Historiographic Metafiction vs. Historical Fiction

Historiographic metafiction, unlike traditional historical novels where history is seen as a collection of external facts that can be represented objectively, “as it really was,” questions the objectivity of historical representation. These works even question the status, the very nature of historical facts, at least of official historical facts. In historiographic metafiction, the main theme is the epistemological question of “how we know history.”

*The Passion of New Eve* and America as ‘The Zone’

The “America” represented by Carter in *The Passion of New Eve* is the symbolic space of the postmodern condition: an anarchic landscape of worlds in the plural, typical of a culture in a period of rapid change, in a chaotic state. This space is called “the zone,” in which many fragmentary worlds exist.

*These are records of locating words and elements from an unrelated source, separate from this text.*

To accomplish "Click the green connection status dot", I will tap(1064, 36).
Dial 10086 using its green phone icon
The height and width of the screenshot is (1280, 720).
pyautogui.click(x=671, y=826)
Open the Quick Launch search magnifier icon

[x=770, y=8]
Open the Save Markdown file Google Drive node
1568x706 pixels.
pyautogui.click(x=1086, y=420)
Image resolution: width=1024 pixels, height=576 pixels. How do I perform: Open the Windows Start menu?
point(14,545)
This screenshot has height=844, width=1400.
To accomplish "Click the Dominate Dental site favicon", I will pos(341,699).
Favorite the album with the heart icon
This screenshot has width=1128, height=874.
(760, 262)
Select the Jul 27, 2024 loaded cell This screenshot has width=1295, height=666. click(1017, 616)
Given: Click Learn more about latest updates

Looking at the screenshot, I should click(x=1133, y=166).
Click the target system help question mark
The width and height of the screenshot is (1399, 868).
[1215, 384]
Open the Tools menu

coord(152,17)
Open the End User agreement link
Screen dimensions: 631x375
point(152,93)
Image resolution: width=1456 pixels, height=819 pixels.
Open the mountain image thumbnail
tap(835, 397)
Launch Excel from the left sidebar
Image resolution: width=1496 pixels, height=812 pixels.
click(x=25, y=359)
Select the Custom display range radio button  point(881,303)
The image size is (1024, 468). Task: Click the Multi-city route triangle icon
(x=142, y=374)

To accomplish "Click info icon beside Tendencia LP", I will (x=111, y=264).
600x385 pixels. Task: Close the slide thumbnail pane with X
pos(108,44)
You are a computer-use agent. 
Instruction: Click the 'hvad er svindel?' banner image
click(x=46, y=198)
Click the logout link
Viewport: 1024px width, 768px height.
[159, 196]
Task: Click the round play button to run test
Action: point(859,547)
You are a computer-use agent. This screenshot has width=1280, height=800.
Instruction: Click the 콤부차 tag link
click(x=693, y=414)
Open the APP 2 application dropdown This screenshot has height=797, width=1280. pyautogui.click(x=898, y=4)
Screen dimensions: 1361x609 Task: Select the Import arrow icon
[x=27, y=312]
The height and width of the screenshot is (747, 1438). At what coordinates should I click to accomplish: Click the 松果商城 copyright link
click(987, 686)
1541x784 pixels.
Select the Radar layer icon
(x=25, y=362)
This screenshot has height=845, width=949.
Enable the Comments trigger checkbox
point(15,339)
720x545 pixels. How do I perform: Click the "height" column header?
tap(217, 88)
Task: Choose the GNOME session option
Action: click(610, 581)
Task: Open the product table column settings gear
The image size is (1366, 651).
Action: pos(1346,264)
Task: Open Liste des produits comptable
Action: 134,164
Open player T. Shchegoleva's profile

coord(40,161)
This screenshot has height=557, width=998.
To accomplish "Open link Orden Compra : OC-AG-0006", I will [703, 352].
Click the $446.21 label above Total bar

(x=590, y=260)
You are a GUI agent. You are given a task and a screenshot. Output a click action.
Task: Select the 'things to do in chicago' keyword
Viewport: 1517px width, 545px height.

Rewriting Woolf’s *Orlando* in Carter’s Novel

Virginia Woolf’s Orlando is an intertext in Angela Carter’s The Passion of New Eve*. Several aspects are rewritten:

  • Gender Transformation and Performance: In *Orlando*, the protagonist is a man who is magically reborn with a biologically female body. Like Eve in Carter’s novel, the new Orlando, although biologically female, must learn how to be feminine, how to *become* a woman, illustrating fictionally Simone de Beauvoir’s idea that “one is not born a woman, but, rather, becomes one.”
  • Cultural Compulsion: The new Orlando, like the new Eve, does eventually become a woman, but always under a cultural compulsion to become one. Clearly, this compulsion does not come from biological “sex.”
  • Femininity as Masquerade: Both authors represent femininity as a masquerade in their respective works.

Angela Carter’s ‘Demythologising Business’

Angela Carter asserted, “I’m in the demythologising business.” This is evident in her treatment of female archetypes in *The Passion of New Eve*, such as Tristessa and Mother:

  • Tristessa and the Eternal Feminine: The myth of the eternal feminine is embodied by Tristessa. She embodies Carter’s vision of gender as a masquerade, of gender performativity not conditioned by biology. Tristessa’s characteristic Hollywood role is simply *to be* a woman. Her masquerading as a woman is such a perfect performance that she is said to be the most perfect woman in the world, highlighting the artificiality of the construct.
  • Mother and Mythic Complexity: Carter attacks the stereotype: Mother with a capital M does not exist. The Mother figure, demythologized parodically, is complex: she embodies three different myths – the “castrating mother,” Mother-Earth, and the Matriarchal Goddess of radical feminists. Carter’s complex Mother illustrates the explosive tendency of stereotypes when examined closely. Mother’s function, like Tristessa’s, is purely symbolic: to embody mythical ideas about essential femininity with kitsch excess, only to show the fallacy of the myth.